Many years ago I stopped off in Fiji on my way to Australia.   What struck me most were the differences between the two groups that inhabit the islands.  The native Fijians are Polynesians who came to the islands before 1000 BC. They had exclusive use of the islands until the late 19th century when indentured labourers from India  were brought to the islands  by the English  to work the sugar plantations.

The two groups are physically and culturally very different, and do not get on at all.  The unstable society that now exists is a product of the island's sugar industry.  It is an example of how a plant has changed a society.

One can also think of the movement of Africans to the Caribbean to produce sugar, and to North America to work on cotton plantations.

Historians tended to ignore  the effects of plants on human history until 1985 when Henry Hobhouse wrote 'Seeds of Change'. This book looked at five plants that had significantly changed the world, both politically and economically.

"The secondary title of Seeds of Change was Five Plants that Transformed Mankind and these were Quinine, that allowed Europeans to dominate the Tropics; Sugar, that changed the Caribbean population from Red Arawaks and Caribs to White Masters and Black Slaves; Tea, that inter alia, led to the destruction of classical China through the use by traders of opium in exchange for tea; cotton, that, like sugar in the Caribbean, led to a slave-economy in the Southern United States; and finally, the Potato, which produced huge increases in the Irish population and, when disease struck the potato, famine followed as did the greening of some of the United States.

A new edition has an extra chapter: Coca: how an Andean boon became a scourge on the streets, which tells the story of the Andean use of coca leaves and of the abuse of the modern concentrate, cocaine, which has harmed so many."

Hobhouse, H., 2006a. Seeds of Change: Six Plants That Transformed Mankind, Shoemaker and Hoard. 

In 2003 Hobhouse produced another book, 'Seeds of Wealth', which covered a further four plants. The book was subtitled, Four Plants That Made Men Rich'. A later edition added a fifth plant, coffee.


"The chapter on timber is titled The Essential Carpet. In it, Hobhouse discusses how the shortage of timber in the United Kingdom led to the use of coal, which led to scientific advances and ultimately to the industrial revolution. On the other hand, the abundance of timber in the USA spurred the westward march of the country during the 1800s.


In The Grape's Bid For Immortality, the author discusses the growing of vines and making of wine from 600BC to the present. Wine has an enormous potential for the creation of wealth, multiplying nett profits wherever it is successful.

In the chapter Wheels Shod For Speed, he tells the story of rubber and how it changed the economies of Singapore, Malaysia, Indonesia and indeed the world. 

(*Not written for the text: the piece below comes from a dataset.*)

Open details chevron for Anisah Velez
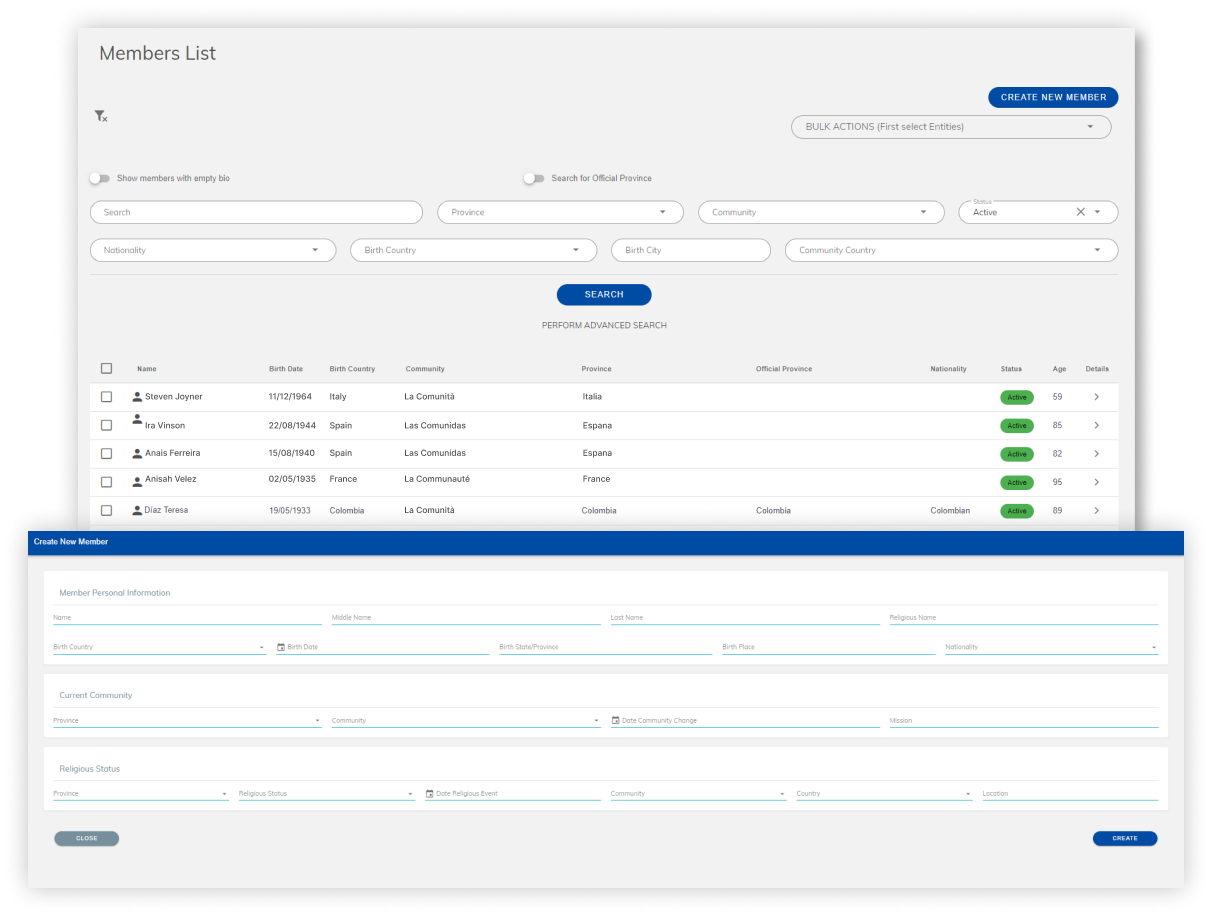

More Than A Smoke is a fascinating account of how the colony and ultimately state of Virginia owes it wealth to tobacco. Initially this area had a monopoly on tobacco by decree of the king of England. This industry created a landlord class, which amongst them counted certain signatories of the Declaration of Independence, like Washington and Jefferson."

Hobhouse, H., 2006b. Seeds of Wealth: Five Plants That Made Men Rich, Shoemaker and Hoard.

Both are fascinating books, which I have read and re-read.


Henry Hobhouse has also written

Hobhouse, H., 1990. Forces of Changes: An Unorthodox History 1st ed., Arcade. 

"This book presents a view of the last 500 years of history and how it was shaped by three natural forces: population growth, food supply and disease. "

I enjoyed this book but did not find it as interesting and informative as his two plant books.

Update

I have just finished Empire of Plants by Toby Musgrave. Some material that was familiar from Hobhouse, but it was worth reading because there was quite a lot that was new.